Thunbergia alata (black-eye susan)
The Black-Eyed Susan is very frequently seen in hanging baskets at your local garden centre. This vine is not only charming but very easy to care for and perfect for containers or tubs. The flowers will truly stand out with a daisy-like appearance from a distance but in reality, they’re tubular. There are five overlapping petals that boast a purple-brown centre. Only if you look at the flowers from the side will you see how it funnels. The rich green leaves grow opposite one another making a beautiful display. This is an annual flowering vine that can reach up to 200 centimetres on average in height and width in just one growing season. It will grow very quickly as well and does perfectly fine in full sun or partial shade which is in part what contributes to its success as a climber for pots in so far as you can put it against a pergola or a gazebo and it will thrive in the shade of the interior as well as the sunlight of the top or the exterior.
These vines will naturally tangle themselves around the nearest support structure and they will spill over the edges. They will flow very easily over a wall or a raised bed and it’s great to put a lattice or link fence near them so that they can be weaved through and create a living wall. Rest assured they will climb over just about anything. There is no deadheading required to keep this plant in full bloom and they will repeatedly Bloom from May through the beginning of fall. Putting them in plants is actually better for the rest of your garden as they will typically overtake any nearby plants and outperformed them but if you put them in a pot they don’t have that option.
Ipomoea Morning Glory
Highly regarded as an exotic climber, the common morning glory is another very pretty annual vine that is well known for having heart-shaped foliage with beautiful purple and blue trumpet-shaped floral designs.
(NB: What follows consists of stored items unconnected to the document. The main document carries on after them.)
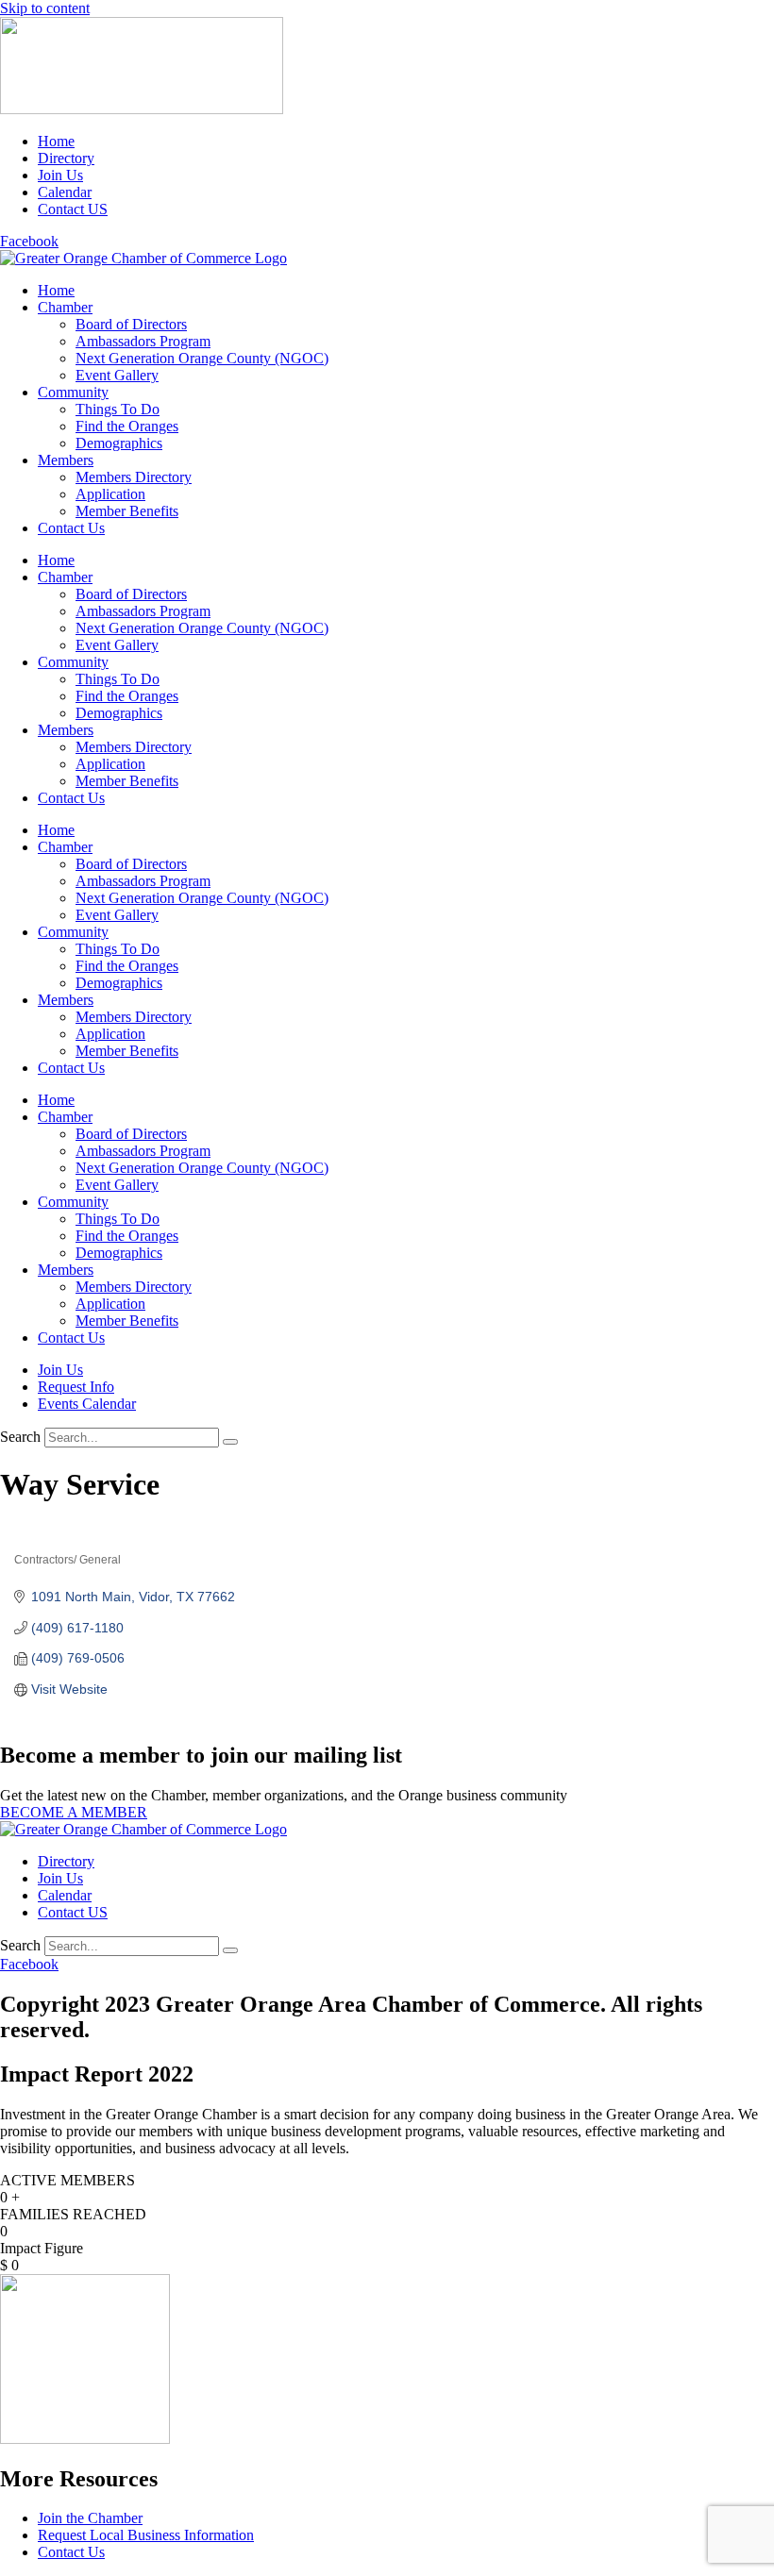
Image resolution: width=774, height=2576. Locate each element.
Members (65, 460)
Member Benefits (127, 511)
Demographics (119, 443)
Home (56, 290)
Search (20, 1437)
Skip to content (45, 8)
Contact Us (71, 528)
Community (73, 392)
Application (110, 494)
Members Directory (134, 477)
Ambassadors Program (143, 341)
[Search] (230, 1442)
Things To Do (118, 409)
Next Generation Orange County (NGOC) (202, 358)
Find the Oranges (127, 426)
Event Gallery (117, 375)
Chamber (65, 307)
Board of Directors (131, 324)
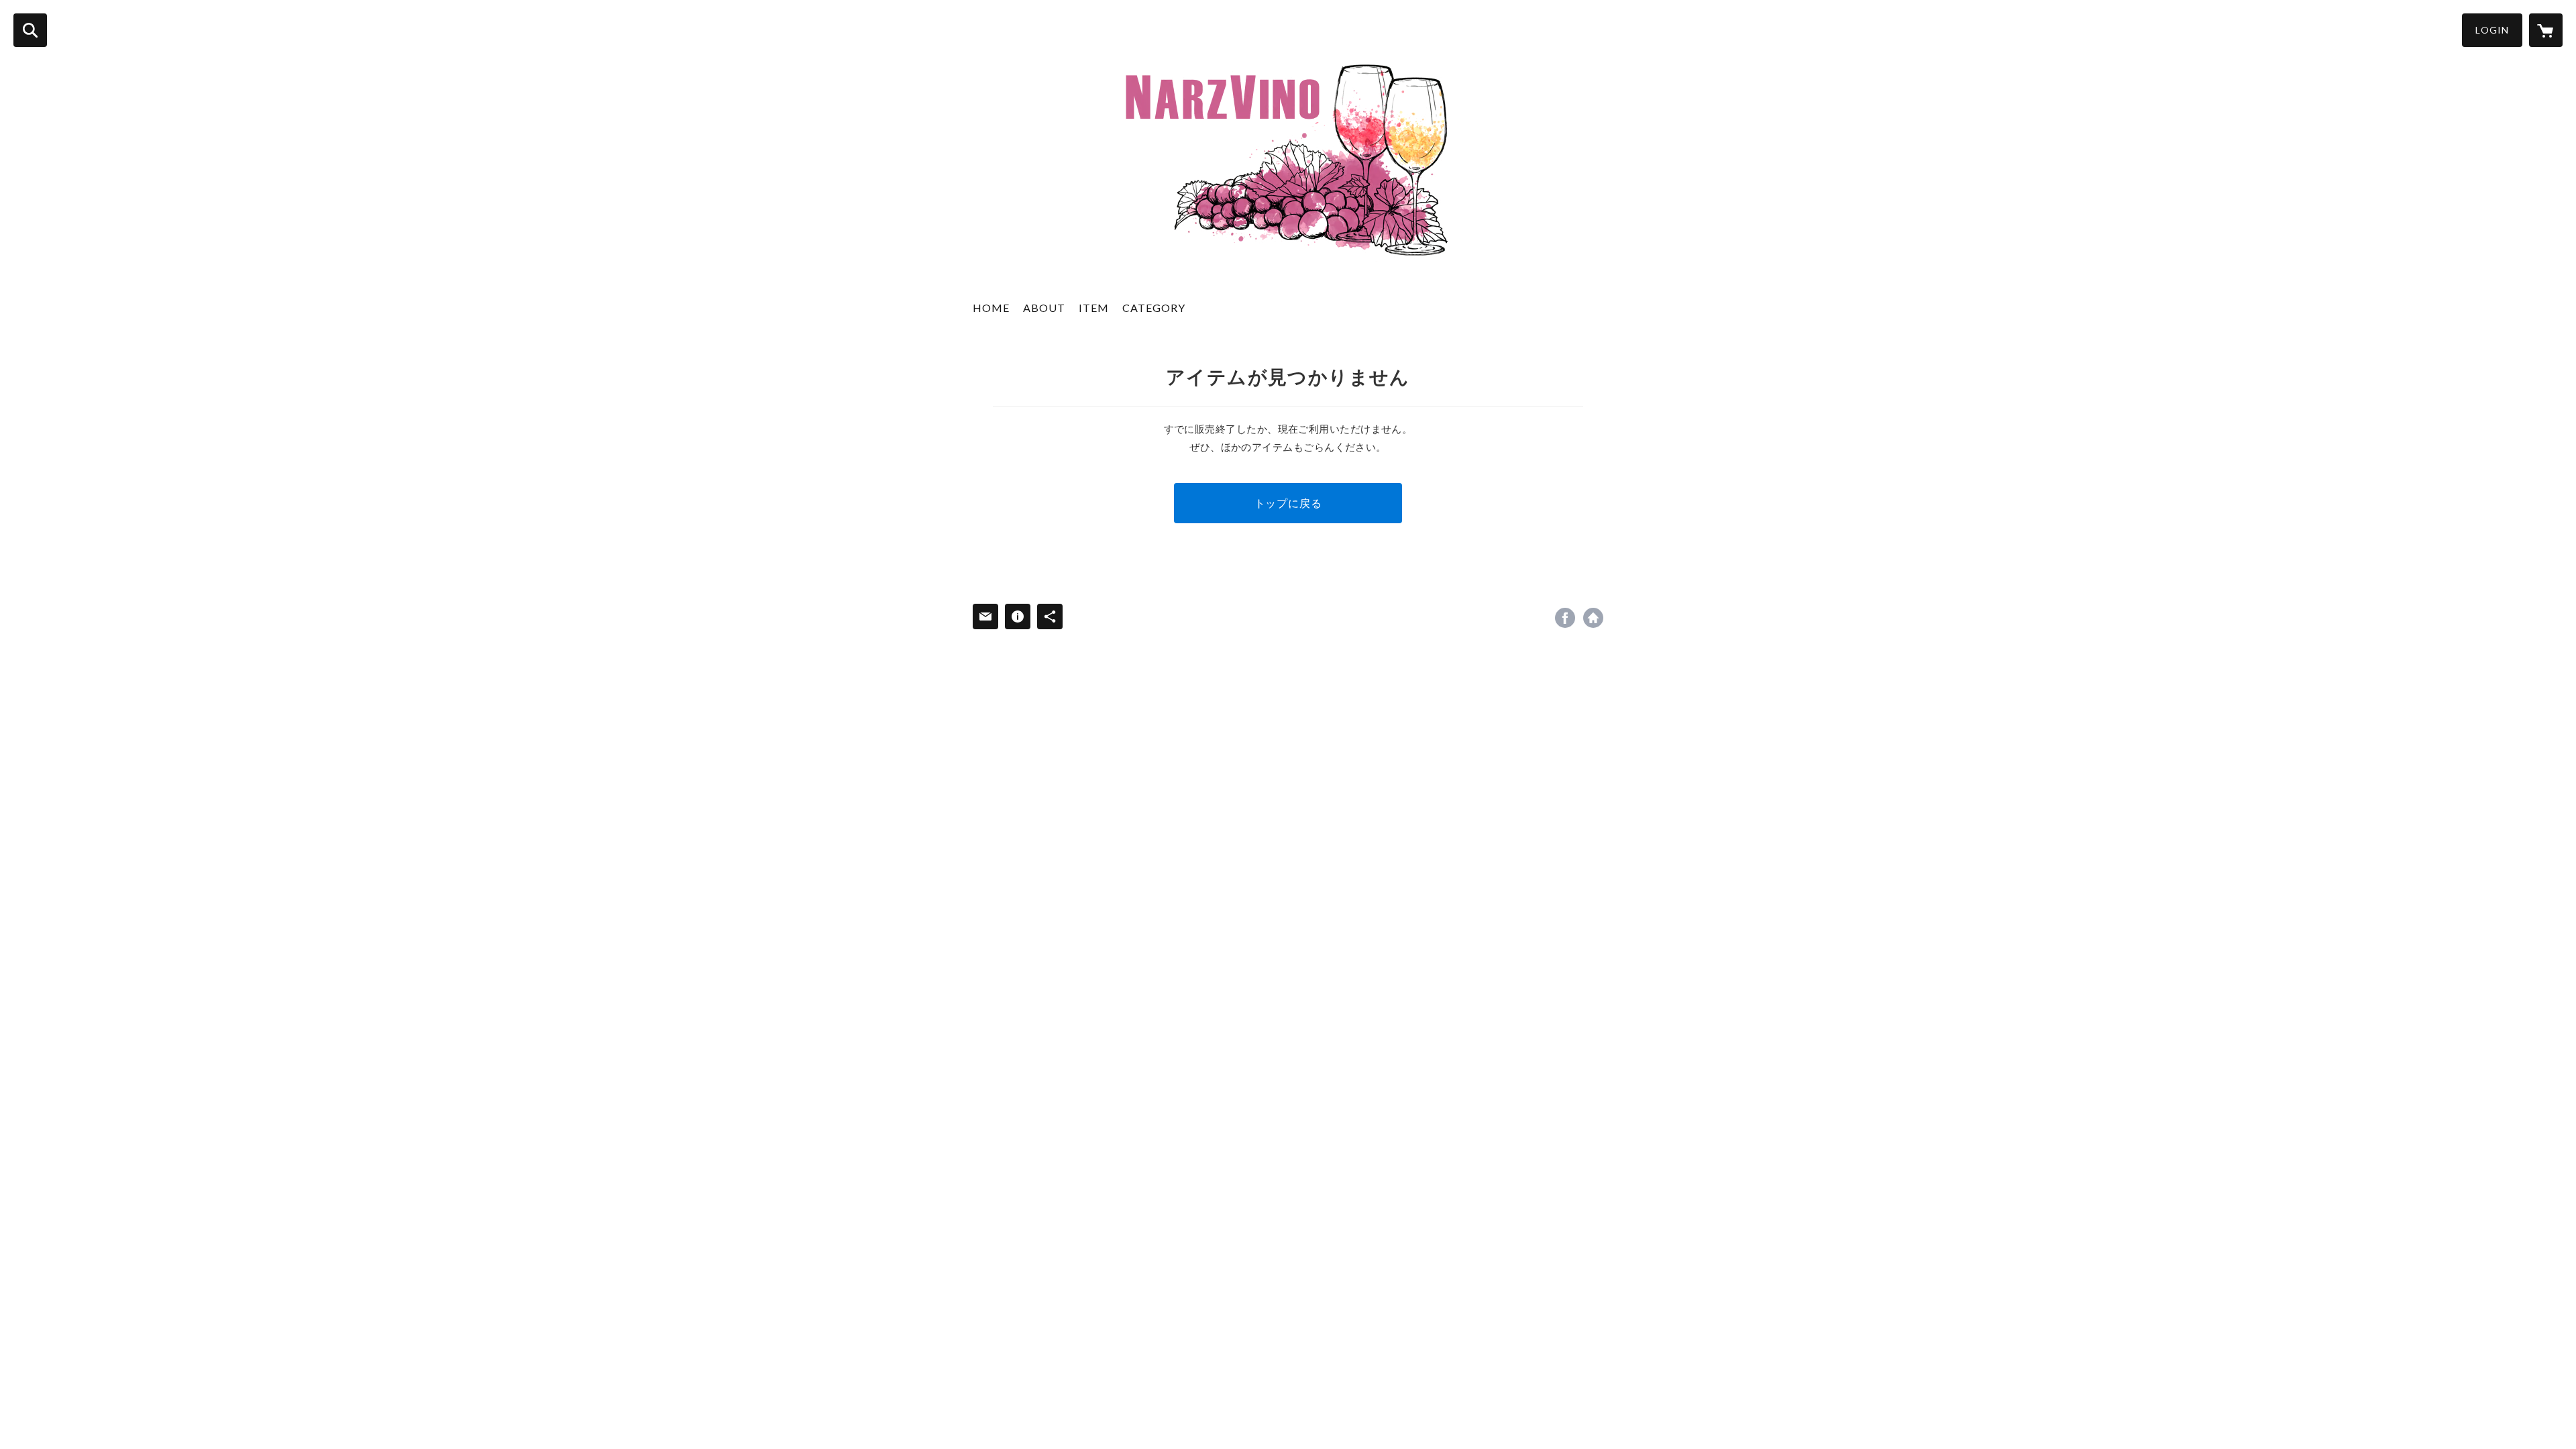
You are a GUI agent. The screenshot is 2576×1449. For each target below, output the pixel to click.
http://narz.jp (1593, 618)
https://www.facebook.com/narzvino (1565, 618)
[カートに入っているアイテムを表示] (2546, 30)
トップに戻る (1288, 502)
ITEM (1094, 307)
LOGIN (2492, 30)
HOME (991, 307)
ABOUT (1044, 307)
Eventually, the flowers will open to reveal a white throat inside and the flowers reached approximately 5-7cm in size. They close in the afternoon which is why they get their name Morning Glory as they are open in the morning only. The flower produces new blooms continuously from the beginning of Summer through the beginning of fall. You can find many different varieties that bring to your garden different shades no matter which container or pot you choose to plant them in. You can find colours that range from blue to red to white to pink to magenta.
These are very fast growing which means that you can put them in a container and effectively walk away, watching them reach between 180 and 300 centimetres tall in one season and between 90 and 180 cm wide given enough space. They self seed very easily and they thrive in full sunlight. They will attract bees and butterflies and are perfect to put in pots or containers near a wall, fence, or pergola because they will climb very easily onto a support structure. The best part about a morning glory is that it’s effectively mostly resistant to pests and diseases.